6.4. (Reference): Configuring the Normal Security Level Settings upon the OS.

Here are examples of recommended Security settings. You need to run Security to prevent against any malicious attacks from external environments when connecting a Baremetal Server or a Virtual Server directly to Internet Gateways.

Note

Almost all parts of this page describe operations outside of Support Coverage provided by NTT Com. Therefore, we strongly advise making backups of relevant settings in advance.


6.4.1. Setting a Secure Password for the Guest OS Password

You are STRONGLY advised to change the password after initially signing into the Virtual Server. We recommend configuring strong and secure passwords based on the following password policy.

  • Password length of 8 characters or more.

  • Password to include the following three character types: uppercase letters, lowercase letters (both of the ISO Latin alphabetic character (A to Z, a to z), and non-alphabetic characters.

  • Password must NOT use common words, such as “password” & “admin” which are known by everyone, your full name or others full name, and/or partially changing any of the preceding.

6.4.2. IP Filter and Firewall Access Limitations with Guest OS

We STRONGLY advise you set up the Guest OS Firewall without opening any unnecessary ports. The following examples show how to set it up on CentOS7.1 and Windows Server 2012 R2. Since both the Virtual Server and Baremetal Server don’t need direct access to a global network, security can be enhanced by deploying a dedicated gateway via a dedicated network.

6.4.2.1. Example: CentOS 7.1

1.Change “firewalld”. On the command line verify “firewalld” is “Active(Running)” and “Enabled”.

$ /bin/systemctl start firewalld
$ /bin/systemctl status firewalld
          firewalld.service - firewalld - dynamic firewall daemon
            Loaded: loaded (/usr/lib/systemd/system/firewalld.service; enabled)
            Active: active (running) since Sun 2015-12-27 13:56:12 UTC; 1s ago
           Main PID: 9844 (firewalld)
           CGroup: /system.slice/firewalld.service
                   9844 /usr/bin/python -Es /usr/sbin/firewalld --nofork –nopid

$ /bin/systemctl enable firewalld
    ln -s '/usr/lib/systemd/system/firewalld.service' '/etc/systemd/system/dbus-org.fedoraproject.FirewallD1.service'
    ln -s '/usr/lib/systemd/system/firewalld.service' '/etc/systemd/system/basic.target.wants/firewalld.service'

$ /bin/systemctl list-unit-files -t service | grep firewalld
     firewalld.service   enabled

2.Add required services. Following shows adding the “https” service. Verify the service was set with the “–list-service” option.

$ /bin/firewall-cmd --list-service
      dhcpv6-client ssh

$ /bin/firewall-cmd --add-service=https --permanentsuccess

NOTE 1: If you find any unnecessary services, you can delete them with “/bin/firewall-cmd –remove-service=XXX –permanent”. Replace XXX with the service to be deleted.

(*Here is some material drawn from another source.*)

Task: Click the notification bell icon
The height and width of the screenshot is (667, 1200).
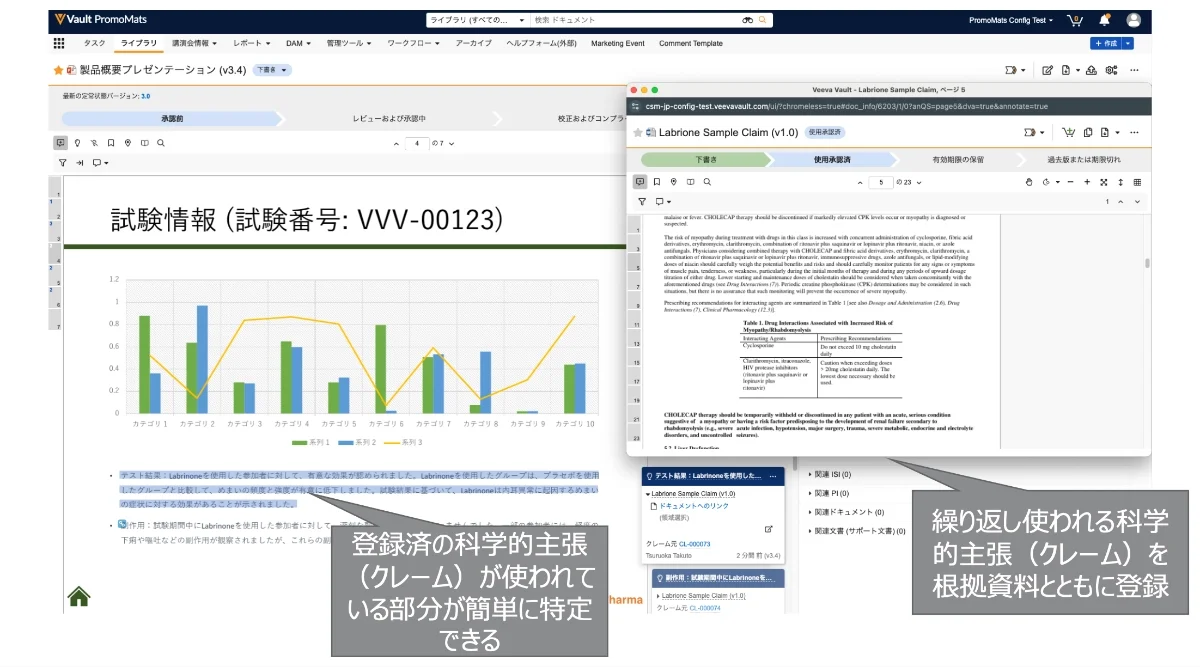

$ /bin/firewall-cmd --reload
     success

$ /bin/firewall-cmd --list-service
     dhcpv6-client https ssh

NOTE 2: If you would like to add any services, we recommend adding only required services paying careful attention to authentications and vulnerabilities.

6.4.2.2. Example: Windows Server 2012 R2 Settings

1.Firewall is available in the Windows default settings.

Verify settings, by opening “Server Manager” then “Local Server”. Click the link to open the Windows Firewall setting screen.

Server Manager

2.After the Windows Firewall screen has opened, click “Advanced Settings” as shown below:

Windows Firewall

3.At the “Windows Firewall with Advanced Security” screen, click on “Inbound Rules” as shown below:

Windows Firewall Detail

4.After the “Inbound Rules” screen opens, click “New Rules”.

Windows Firewall Add Rule

5.Add a new inbound rule as shown below:

We recommend limiting ports and scope IP Addresses as much as possible. For more information, please refer to the Microsoft website: https://technet.microsoft.com/en/library/cc753558.aspx

Example: The Setting Procedure
i.Select “Custom (C)” then “Next (N)” at rule type steps.
ii.Specify “All Programs (A)” at the program step.
iii.Specify both “Protocol Types” and “Local Port” at the protocol and the port step. NOTE: We recommend you limit the range as much as possible.
iv.Specify “Local IP Address” and “Remote IP Address” at the scope step. NOTE: We recommend that you specify the range.
v.Select “Permits to Access” at the operation step.
vi.Specify a state from “Domain”, “Private”, and “Public” at the “Profile” step. If you can not specify one, you need to select all of three types.
vii.Specify a name at the name step.